MURL, the School of Communication and Theater’s Multimedia Urban Reporting Lab, is the cornerstone of the journalism department’s mission to teach media convergence with an urban focus.
Unveiled in 2003 and located at the Temple University Center City campus, MURL is both a modern newsroom and a class.
Recently renovated, the laboratory is equipped with all the best editing software and hardware, an ultra-matte/green screen system, and a video-camera that allows one to dial-up to various news channels and see what’s going on in the outside world.
Possibly the greatest feature of MURL, however, is not the technology, but that it utilizes the city of Philadelphia as a laboratory for civic journalism.
Each student who takes the course is required to engage investigative research at a Philadelphia location and produce a broadcast package, a newsprint story and an online component for his or her final piece.
“You might consider this a perfect opportunity for students to test-drive their journalism skills and do it in a hands-on, real world setting,” said Thomas Petner, director of MURL.
Students write about personal stories, public affairs, transportation – anything concerning the underreported areas of the city.

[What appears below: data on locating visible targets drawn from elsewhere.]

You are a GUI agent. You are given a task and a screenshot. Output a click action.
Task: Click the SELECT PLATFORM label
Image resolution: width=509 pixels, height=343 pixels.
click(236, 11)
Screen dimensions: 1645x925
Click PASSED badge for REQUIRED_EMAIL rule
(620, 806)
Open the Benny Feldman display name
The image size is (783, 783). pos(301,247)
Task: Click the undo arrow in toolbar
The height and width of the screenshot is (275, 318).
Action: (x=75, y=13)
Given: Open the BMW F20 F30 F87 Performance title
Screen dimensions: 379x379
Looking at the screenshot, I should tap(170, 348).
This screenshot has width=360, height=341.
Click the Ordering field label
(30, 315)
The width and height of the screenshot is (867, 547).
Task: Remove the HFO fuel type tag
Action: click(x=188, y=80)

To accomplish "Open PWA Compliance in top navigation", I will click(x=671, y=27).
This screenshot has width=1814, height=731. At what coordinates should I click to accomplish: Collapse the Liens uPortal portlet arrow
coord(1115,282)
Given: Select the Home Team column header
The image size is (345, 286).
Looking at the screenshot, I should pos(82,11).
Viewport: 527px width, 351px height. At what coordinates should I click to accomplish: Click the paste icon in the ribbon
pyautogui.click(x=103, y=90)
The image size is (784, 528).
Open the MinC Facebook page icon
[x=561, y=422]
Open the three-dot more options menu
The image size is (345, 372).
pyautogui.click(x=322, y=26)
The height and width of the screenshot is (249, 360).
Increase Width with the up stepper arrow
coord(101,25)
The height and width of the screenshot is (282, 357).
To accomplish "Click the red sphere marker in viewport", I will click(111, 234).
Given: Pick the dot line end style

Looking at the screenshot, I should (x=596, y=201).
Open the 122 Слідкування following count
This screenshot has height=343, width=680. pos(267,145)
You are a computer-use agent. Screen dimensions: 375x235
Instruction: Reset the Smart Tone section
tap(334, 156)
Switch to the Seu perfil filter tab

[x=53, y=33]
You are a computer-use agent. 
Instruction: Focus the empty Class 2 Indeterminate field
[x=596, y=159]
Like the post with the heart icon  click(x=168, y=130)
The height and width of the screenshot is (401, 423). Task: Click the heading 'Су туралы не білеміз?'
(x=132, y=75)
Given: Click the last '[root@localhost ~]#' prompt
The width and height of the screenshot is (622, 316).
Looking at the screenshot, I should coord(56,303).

This includes issues ranging from parking troubles, the overhaul of outdated urban housing, and the history of the Badlands, to Election Day in Philadelphia.
“With the guidance of MURL’s director, I produced a feature story about two amazing children who are growing up in North Philadelphia,” said 2005 broadcast journalism major Galena Mosovich and current news apprentice at a CBS affiliate in Miami. “My goal was to show how some children are thriving academically, socially and emotionally, despite the dismal backdrop of their neighborhood.”
In the age of journalism where mergers, staff reductions and downsizing are all too prevalent, the skill of multimedia reporting is vital.
Students can no longer silo themselves in a particular media platform and expect to have a job secured for them their entire journalism career.
The modern newsroom is one of convergence. A newsprint student must also learn a proficiency in broadcast journalism, Web journalism, and radio journalism.
The same goes for every other journalism concentration.
More importantly, the incidence of media conglomeration has resulted in a loss of localized reporting and personal reporters.
According to the Columbia Journalism Review, 40 percent of the Philadelphia Inquirer’s newsroom budget was spent covering the suburbs – two times the amount that was spent covering the city and far more than the 5 percent of that went to the national, Washington, D.C., and foreign reports.
Even though newspapers like the Inquirer are subject to critical staff reductions, the industry demands that they use the limited resources available to cover local areas.
And research marketers and corporate investors alike are finding out – big surprise – that people want to know what’s going on right where they are.
MURL addresses both concerns in the changing media industry: media convergence and local reporting.
Instead of negatively anticipating the industry’s changes, MURL is doing something fresh, productive and beneficial in the study of journalism.
For once, it is nice to see to see a college class that translates the classroom into the actual world of professional work for its students while also contributing to a positive change in that line of work.